◆ DOCUMENT ◆
You have been told repeatedly that most of your questions are
off-topic here. They use non-standard extensions that are not
part of the C language.

If she didn't have a female name, I suspect the flames would have
already been up to her neck. Who said chivalry is dead!
 
N

Nils Petter Vaskinn

If she didn't have a female name, I suspect the flames would have
already been up to her neck. Who said chivalry is dead!

That and the fact that she's quite polite, she said thanks for the answers
she got to on-topic questions (although by top posting). She didn't appear
to take offence and become rude about beeing corrected about topicality.
And she apparently took the advice since I've spotted her name in
comp.unix.programmer. All in all if every newbie behaved like her this
would be a more peaceful group.

Most of the flaming seems to come when someone answers "I can post
whatever I want" after beeing told something is offtopic. The only
connection I can see to gender is that she probably doesn't have the
testosterone poisoning that makes us guys behave like that :)

◆ DATA PROVIDED ◆
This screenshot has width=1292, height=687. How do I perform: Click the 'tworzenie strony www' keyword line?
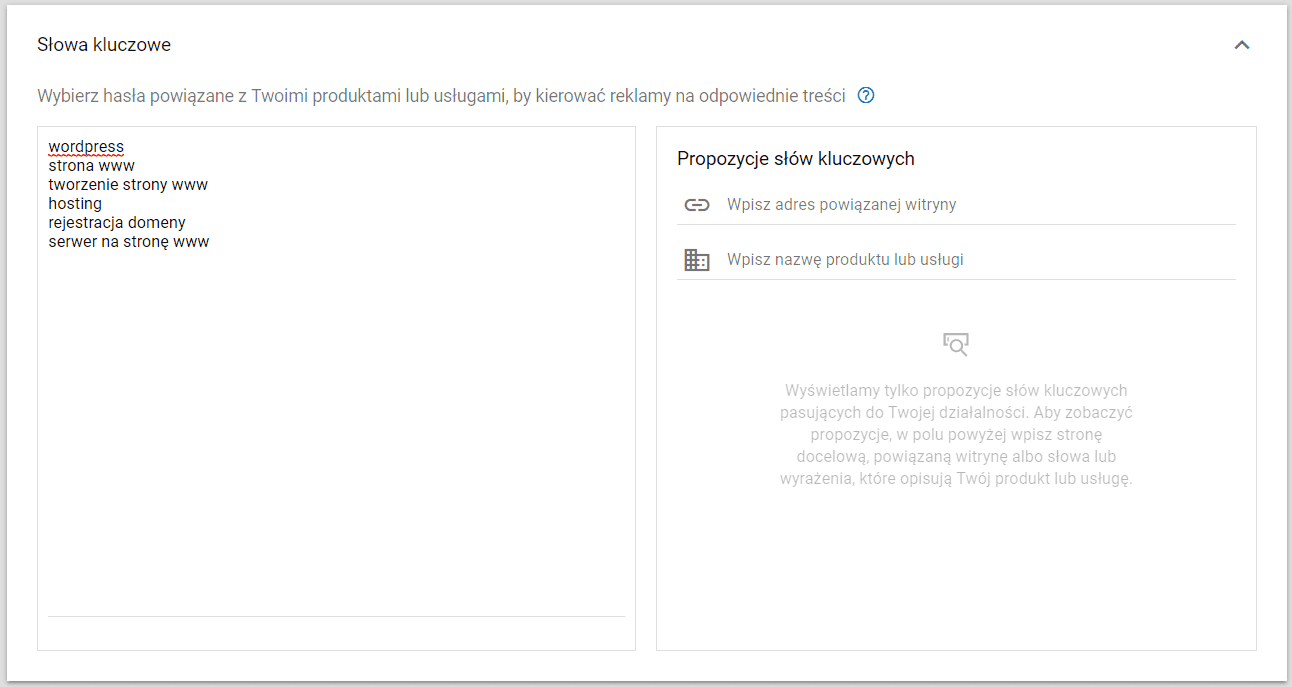(x=128, y=185)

◆ STATED PROBLEM ◆
Could you print the newsgroup post about off-topic questions above in full, word for word?

◆ EXERCISE SOLUTION ◆
You have been told repeatedly that most of your questions are
off-topic here. They use non-standard extensions that are not
part of the C language.

If she didn't have a female name, I suspect the flames would have
already been up to her neck. Who said chivalry is dead!
 
N

Nils Petter Vaskinn

If she didn't have a female name, I suspect the flames would have
already been up to her neck. Who said chivalry is dead!

That and the fact that she's quite polite, she said thanks for the answers
she got to on-topic questions (although by top posting). She didn't appear
to take offence and become rude about beeing corrected about topicality.
And she apparently took the advice since I've spotted her name in
comp.unix.programmer. All in all if every newbie behaved like her this
would be a more peaceful group.

Most of the flaming seems to come when someone answers "I can post
whatever I want" after beeing told something is offtopic. The only
connection I can see to gender is that she probably doesn't have the
testosterone poisoning that makes us guys behave like that :)